Anne Muxel2 : Étant donné l’importance et le caractère relativement inédit du sujet, notre dispositif d’enquête est rigoureux et diversifié. Trois types d’enquêtes ont été réalisés sur une période de six mois (octobre 2016 - mars 2017) : une enquête quantitative auto-administrée par questionnaire auprès d’un large échantillon de classes de seconde (7 000 lycéens interrogés), une enquête quantitative « témoin » réalisée en ligne par l’institut Opinion Way auprès d’un échantillon représentatif de jeunes âgés de 14 à 16 ans (1 800 jeunes ont été interrogés), et une enquête qualitative comportant des entretiens individuels et des entretiens collectifs réalisés avec des jeunes lycéens des classes de seconde. Mais il ne s’agit pas d’une étude sur le processus de radicalisation. C’est très important de le souligner. Elle ne permet pas de repérer des jeunes radicalisés ou en voie de l’être, mais elle cherche à mesurer le degré d’adhésion à la radicalité au sein de la jeunesse. Cette mesure ne peut aboutir à une lecture binaire de la radicalité car elle fait apparaître toute une gamme d’attitudes allant du rejet de toute forme d’extrémisme, de déviance ou de violence à l’acceptabilité de la violence terroriste. Certains jeunes peuvent comprendre ce type d’action violente et radicale sans y adhérer, d’autres peuvent être séduits par des idées radicales sans jamais passer à l’acte, etc. Il est important d’analyser ces résultats en termes de degrés, et non de façon dichotomique.
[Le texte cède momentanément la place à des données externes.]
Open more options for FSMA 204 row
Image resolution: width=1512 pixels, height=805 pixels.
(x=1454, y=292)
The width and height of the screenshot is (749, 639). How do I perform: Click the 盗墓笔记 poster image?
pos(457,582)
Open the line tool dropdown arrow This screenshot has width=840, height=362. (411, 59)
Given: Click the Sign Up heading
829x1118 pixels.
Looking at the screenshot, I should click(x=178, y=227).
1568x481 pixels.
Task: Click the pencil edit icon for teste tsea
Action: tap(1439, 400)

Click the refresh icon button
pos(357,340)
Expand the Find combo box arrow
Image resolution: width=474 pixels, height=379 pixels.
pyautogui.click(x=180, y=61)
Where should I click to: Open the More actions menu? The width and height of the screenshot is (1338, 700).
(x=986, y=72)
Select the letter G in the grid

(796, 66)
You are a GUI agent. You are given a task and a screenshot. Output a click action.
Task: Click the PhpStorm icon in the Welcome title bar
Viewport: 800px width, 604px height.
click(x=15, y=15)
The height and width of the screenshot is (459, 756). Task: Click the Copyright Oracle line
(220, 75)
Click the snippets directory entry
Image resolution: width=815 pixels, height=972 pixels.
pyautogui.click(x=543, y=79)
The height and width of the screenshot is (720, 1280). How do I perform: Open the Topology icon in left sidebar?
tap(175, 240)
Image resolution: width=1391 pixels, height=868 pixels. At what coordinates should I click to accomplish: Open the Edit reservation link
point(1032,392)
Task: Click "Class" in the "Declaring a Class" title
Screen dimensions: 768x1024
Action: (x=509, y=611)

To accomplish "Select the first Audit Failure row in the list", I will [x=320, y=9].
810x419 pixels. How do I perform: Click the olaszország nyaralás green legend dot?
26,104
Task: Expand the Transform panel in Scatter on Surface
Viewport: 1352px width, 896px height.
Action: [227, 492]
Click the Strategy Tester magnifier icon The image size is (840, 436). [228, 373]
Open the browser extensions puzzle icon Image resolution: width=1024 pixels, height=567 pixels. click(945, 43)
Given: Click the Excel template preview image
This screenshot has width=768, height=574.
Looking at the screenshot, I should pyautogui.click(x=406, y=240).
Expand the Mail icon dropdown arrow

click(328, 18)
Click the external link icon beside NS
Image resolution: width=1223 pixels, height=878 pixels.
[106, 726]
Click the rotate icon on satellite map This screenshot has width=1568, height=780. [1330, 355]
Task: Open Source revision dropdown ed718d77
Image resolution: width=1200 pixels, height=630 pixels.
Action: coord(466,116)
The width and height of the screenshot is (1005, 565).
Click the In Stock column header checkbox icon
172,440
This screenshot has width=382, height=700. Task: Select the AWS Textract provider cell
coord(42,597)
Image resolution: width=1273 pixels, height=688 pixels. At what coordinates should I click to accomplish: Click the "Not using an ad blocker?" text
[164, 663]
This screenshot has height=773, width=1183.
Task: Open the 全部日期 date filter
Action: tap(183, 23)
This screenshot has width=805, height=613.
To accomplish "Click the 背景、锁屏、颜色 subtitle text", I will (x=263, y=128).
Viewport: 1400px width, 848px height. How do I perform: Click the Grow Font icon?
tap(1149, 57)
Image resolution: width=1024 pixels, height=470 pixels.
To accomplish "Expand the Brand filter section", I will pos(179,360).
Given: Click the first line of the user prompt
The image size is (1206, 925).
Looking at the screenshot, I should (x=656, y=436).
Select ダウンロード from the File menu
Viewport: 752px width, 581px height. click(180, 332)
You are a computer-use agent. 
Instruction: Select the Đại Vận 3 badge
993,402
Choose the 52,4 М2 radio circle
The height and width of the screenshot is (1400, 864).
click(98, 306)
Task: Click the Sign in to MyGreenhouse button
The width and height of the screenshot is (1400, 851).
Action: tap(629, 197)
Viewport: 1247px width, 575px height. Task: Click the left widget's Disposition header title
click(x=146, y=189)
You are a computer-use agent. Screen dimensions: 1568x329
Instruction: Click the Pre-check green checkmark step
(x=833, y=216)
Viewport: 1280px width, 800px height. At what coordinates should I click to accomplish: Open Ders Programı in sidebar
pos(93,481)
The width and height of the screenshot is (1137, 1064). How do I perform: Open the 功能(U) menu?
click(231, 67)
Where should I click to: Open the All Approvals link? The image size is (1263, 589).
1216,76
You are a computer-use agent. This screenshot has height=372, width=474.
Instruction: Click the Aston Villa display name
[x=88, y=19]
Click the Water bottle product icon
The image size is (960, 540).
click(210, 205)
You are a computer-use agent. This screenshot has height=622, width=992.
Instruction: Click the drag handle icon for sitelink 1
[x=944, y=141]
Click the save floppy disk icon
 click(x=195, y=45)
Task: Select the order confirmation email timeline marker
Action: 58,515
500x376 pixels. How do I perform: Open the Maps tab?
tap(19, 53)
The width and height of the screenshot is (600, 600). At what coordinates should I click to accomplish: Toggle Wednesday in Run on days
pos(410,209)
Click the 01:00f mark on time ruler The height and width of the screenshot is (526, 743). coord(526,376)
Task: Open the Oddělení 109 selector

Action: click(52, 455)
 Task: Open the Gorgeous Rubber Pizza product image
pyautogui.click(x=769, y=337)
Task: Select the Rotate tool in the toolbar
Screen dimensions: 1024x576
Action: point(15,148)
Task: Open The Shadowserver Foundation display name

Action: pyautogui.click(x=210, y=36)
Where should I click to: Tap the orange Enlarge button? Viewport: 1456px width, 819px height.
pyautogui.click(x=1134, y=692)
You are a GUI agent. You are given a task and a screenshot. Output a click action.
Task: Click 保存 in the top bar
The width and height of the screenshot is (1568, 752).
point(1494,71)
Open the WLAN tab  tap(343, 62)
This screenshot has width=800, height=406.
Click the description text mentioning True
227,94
Comment définissez-vous la radicalité ?
A. M. : Pour nous, la radicalité suppose un ensemble d’attitudes ou d’actes marquant la volonté d’une rupture avec le système politique, social, économique, et plus largement avec les normes et les mœurs en vigueur dans la société. Elle atteint son point le plus extrême lorsqu’elle s’accompagne d’une justification de l’usage de la violence. Nos questions allaient donc de la simple tolérance à l’égard de la triche lors d’un examen jusqu’au fait de prendre les armes pour faire triompher ses idées. Encore une fois, il faut garder à l’esprit que c’est une approche en termes de degrés. Dans le domaine politique par exemple, nous interprétons comme radical le fait de voter pour des partis hors système ou extrémistes, de participer à des actions protestataires comme les grèves ou les manifestations, ou encore de vouloir changer radicalement la société par une action révolutionnaire. Cela ne signifie pas qu’un jeune soit prêt à passer à l’acte, à affronter lui-même directement les forces de l’ordre, à porter atteinte aux biens ou personnes, dans le cadre d’une contestation globale ou d’une stratégie politique de renversement du système.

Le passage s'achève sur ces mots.